**Set problem**
Could you pull the text out of every row below, copying each line word for word, and leave out the pictures?

**Items**
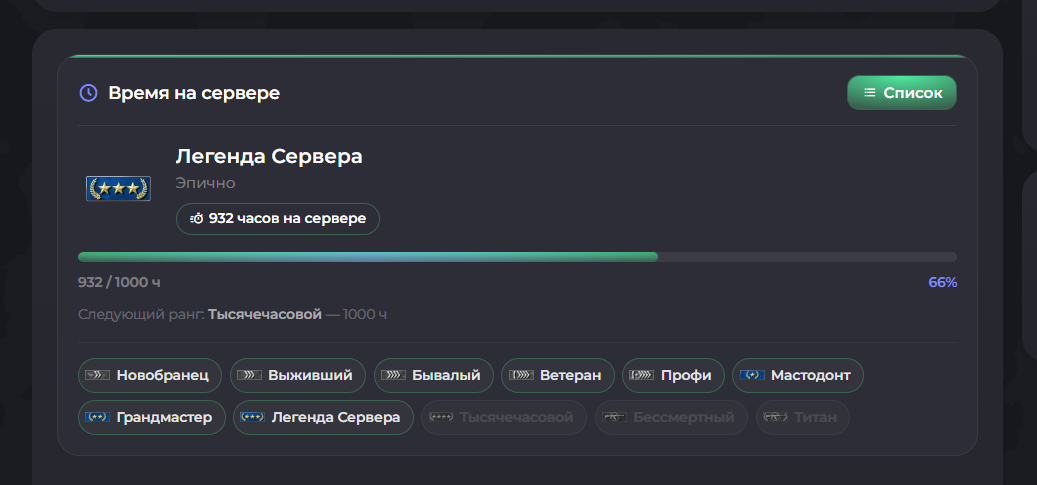Select the Новобранец rank chip
Image resolution: width=1037 pixels, height=485 pixels.
[x=150, y=376]
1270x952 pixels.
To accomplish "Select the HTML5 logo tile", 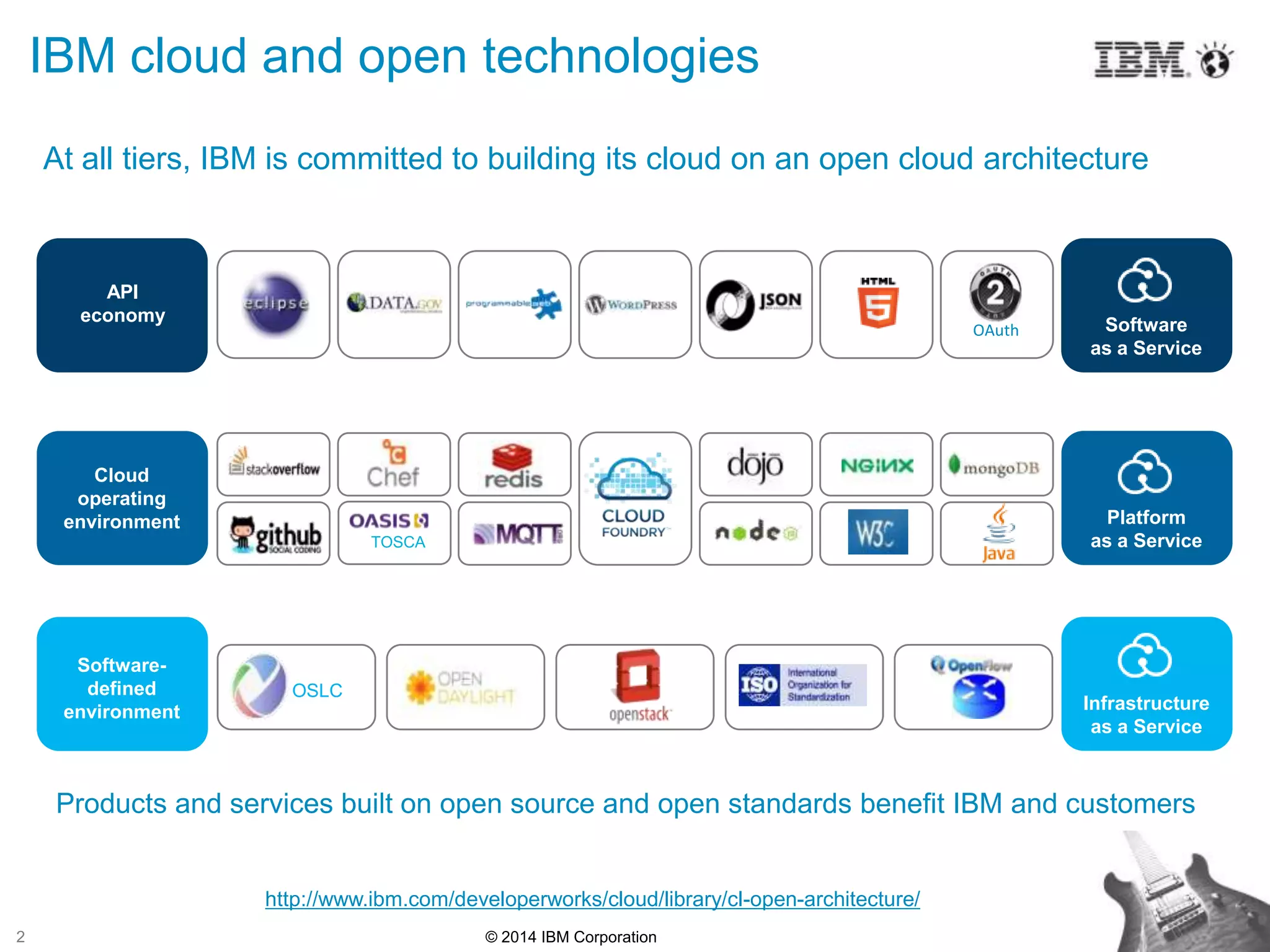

**Solved problem**
Select the Новобранец rank chip
Image resolution: width=1037 pixels, height=485 pixels.
[x=150, y=376]
1270x952 pixels.
To accomplish "Select the HTML5 logo tile", 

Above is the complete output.